Seitenauszug:
§ §

Gesagtes und ungesagt Gebliebenes

Das Gerichtsdrama Sie sagt. Er sagt in den Kammerspielen ist mit Fragen der Glaubwürdigkeit im Patriarchat stets aktuell und sorgt für hitzige Diskussionen im Publikum.

Sie sagt

Mit Sie sagt. Er sagt wird das dritte Ferdinand von Schirach-Stück auf die Bühne der Kammerspiele der Josefstadt gebracht. Nach Terror und Gott handelt es sich erneut um ein stets aktuelles Thema: Ein Gerichtsprozess in Folge einer Vergewaltigungsanzeige. Sandra Cerviks Inszenierung ist subtil und minimalistisch, überlässt dem Spiel der Künstler*innen auf der Bühne und dem starken Text des Autors buchstäblich die Bühne. Protagonistin Katharina, ergreifend gespielt von Silvia Meisterle, wirft ihrem Ex-Geliebtem vor, sie vergewaltigt zu haben. Es kommt zum Prozess. Die emotionalisierende Aussage der Betroffenen eröffnet den Abend und erntet bereits viele kopfschüttelnde Reaktionen – vor allem der jungen FLINTAs im Publikum. Wo endet Konsens und wo beginnt eine Vergewaltigung? Und vor allem: Wer entscheidet darüber, was mit dem Körper einer Frau gemacht werden darf und was nicht?

Sie sagen

In den Zeug*innenstand werden neben einer Freundin der Klägerin und einem Passanten Expertinnen gebeten: Eine psychologische Sachverständige, eine Rechtsmedizinerin und eine Kriminalhauptkommissarin – allesamt Frauen. Die psychologische Sachverständige, gespielt von Susa Meyer, öffnet nicht nur den Personen im Gerichtssaal, sondern auch dem Publikum die Augen, in dem sie einige Stereotype, auch „Vergewaltigungsmythen“ anspricht und vor allem ausspricht, was in einer so detaillierten und unzensierten Form aufklärend und lehrreich ist, aber auch verstörend. Was prägt unsere Vorstellung davon, wie eine Vergewaltigung auszusehen hat? Was macht glaubwürdige und unglaubwürdige Aussagen aus?

§ §

Vorliegende Einträge:

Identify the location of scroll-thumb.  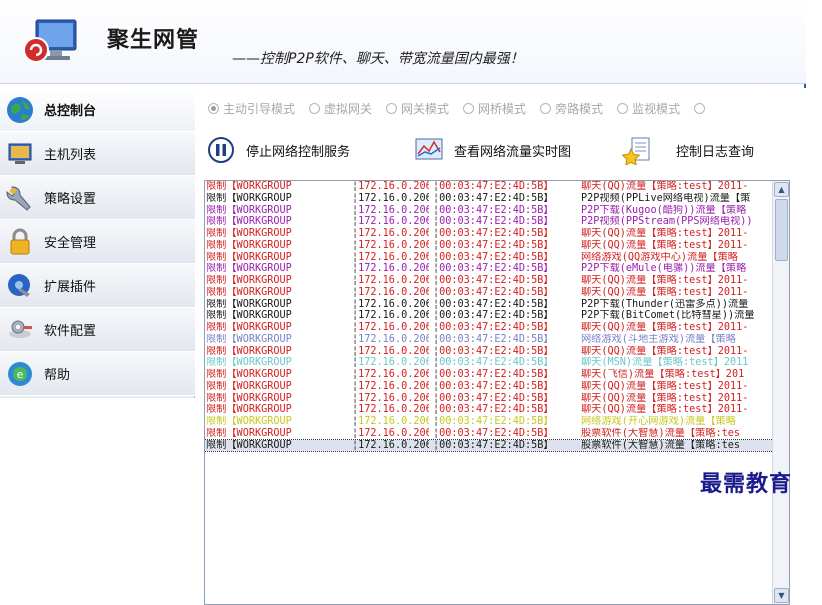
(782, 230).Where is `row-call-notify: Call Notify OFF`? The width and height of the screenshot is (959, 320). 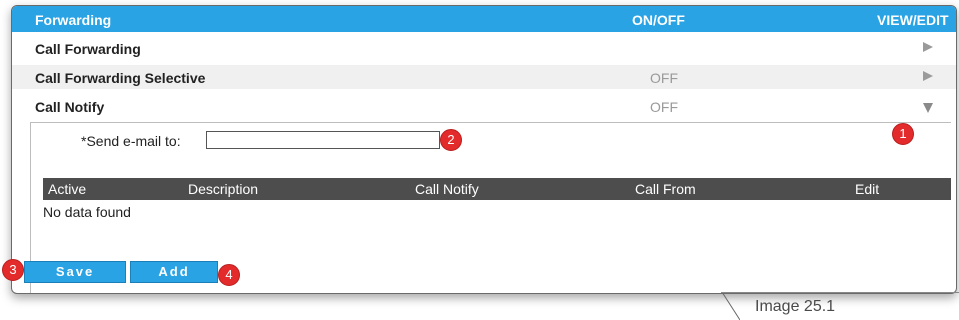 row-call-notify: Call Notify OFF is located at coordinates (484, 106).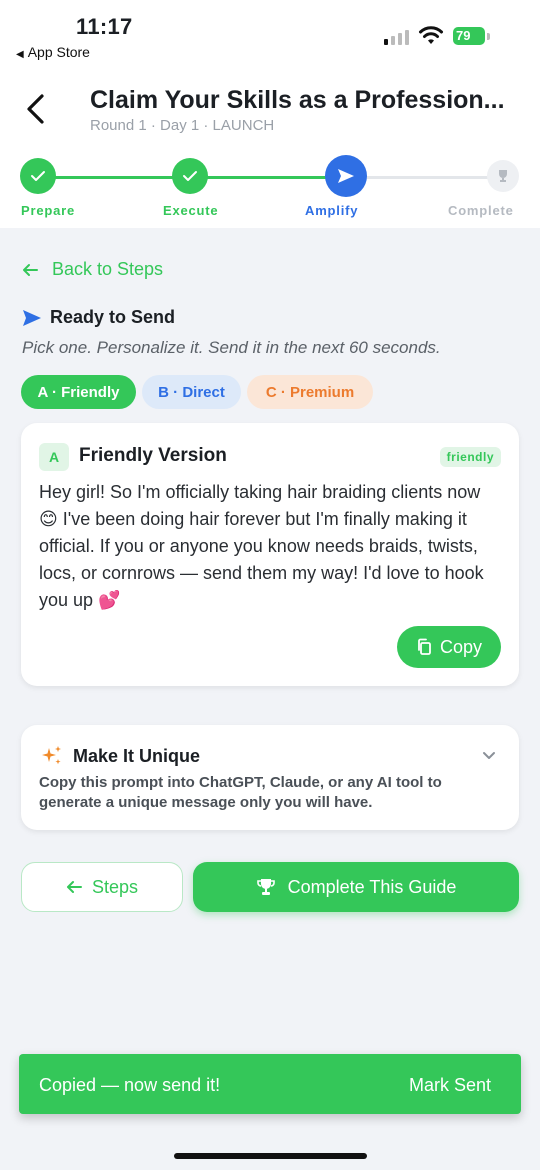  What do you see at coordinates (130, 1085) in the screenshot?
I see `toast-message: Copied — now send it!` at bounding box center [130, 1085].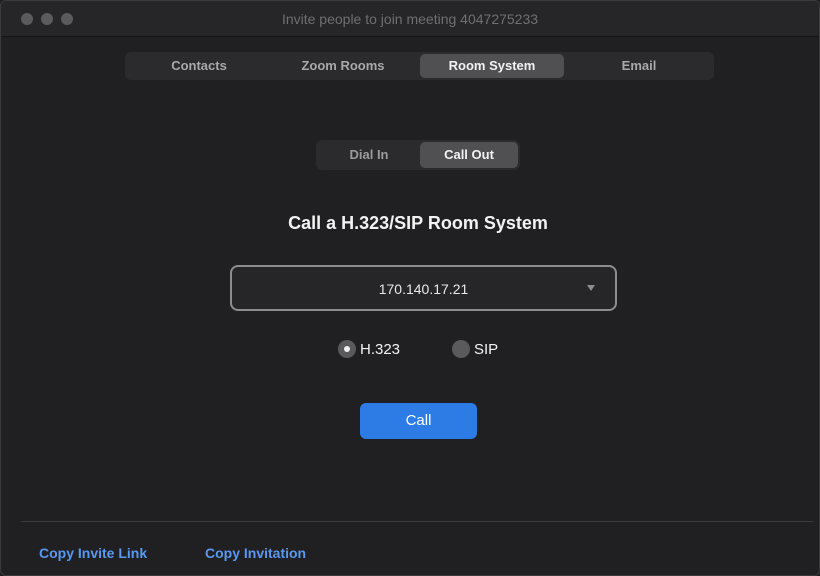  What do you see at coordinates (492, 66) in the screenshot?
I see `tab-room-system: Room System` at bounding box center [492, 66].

§ §

Bitte bearbeiten:
A: Gib aus der Theaterkritik den Abschnitt von „Gesagtes und ungesagt“ bis „Diskussionen im Publikum.“ wortgetreu wieder.
B: Nenne alle Personen, die in der Theaterkritik mit Vor- und Nachnamen genannt werden.
C: Schreibe die Theaterkritik zu „Sie sagt. Er sagt“ im Anschluss an ihren letzten Satz weiter.

Antworten je Aufgabe:
A:
Gesagtes und ungesagt Gebliebenes

Das Gerichtsdrama Sie sagt. Er sagt in den Kammerspielen ist mit Fragen der Glaubwürdigkeit im Patriarchat stets aktuell und sorgt für hitzige Diskussionen im Publikum.

B: Ferdinand von Schirach, Sandra Cervik, Silvia Meisterle, Susa Meyer

C:
Die hässliche Realität derjenigen Frauen, die vor Gericht bis ins kleinste Detail beschreiben müssen, was gegen ihren Willen mit ihren Körpern gemacht wurde, ist erschreckend und weckt das Gefühl von Ungerechtigkeit, Wut und Verzweiflung über das patriarchale System, in dem wir leben, erhält aber auf einer solch repräsentativen Bühne genau aus diesen Gründen kämpferisches, diskurseröffnendes Potenzial. Auch der Anwalt der Klägerin, gespielt von Publikumsliebling Joseph Lorenz und die Anwältin des Angeklagten, dargeboten von Martina Stilp, sind besonders hervorzuheben. Nicht nur verteidigt hier ein Mann eine betroffene Frau und eine Frau einen möglichen Vergewaltiger – die beiden liefern sich einen regelrechten Feuerkampf, in dem niemand gewinnen kann. Es fällt auf, wie nahe doch der Beruf der Anwält*innen dem der Schauspielenden ist, besonders beim Schlussmonolog, äh… Verzeihung; Schlussplädoyer.

Er sagt (nicht?)

Der Angeklagte (Ulrich Reinthaller/Herbert Föttinger) schweigt bis zur letzten Szene und meldet sich erst zu Wort, als es niemand mehr erwartet. Somit steht es zum Schluss doch noch Aussage gegen Aussage – eine Ausgangslage, die oft zu verheerenden Entscheidungen führt – nämlich „im Zweifel für den Angeklagten“.

Wir sagen

Nicht nur einmal wurde an Stellen gelacht, die ganz und gar nicht lustig waren, was vor allem die jungen Frauen im Theatersaal stutzig gemacht hat. Dieser Theaterabend polarisiert und stellt eine (An-)Spannung her, die in der pausenlosen Vorstellungszeit zu überkochen droht.

Man sagt

„In Österreich hat jede 5. Frau (das heißt 20 Prozent der Frauen) seit ihrem 15. Lebensjahr körperliche und/oder sexuelle Gewalt erfahren. 15 Prozent der Frauen haben seit ihrem 15. Lebensjahr Stalking erlebt. Jede 3. Frau (exakt 35 Prozent) hat seit ihrem 15. Lebensjahr eine Form der sexuellen Belästigung erlebt. Psychische Gewalt durch ihren (Ex-)Partner haben 38 Prozent der Frauen seit ihrem 15. Lebensjahr erlebt.“ (Quelle)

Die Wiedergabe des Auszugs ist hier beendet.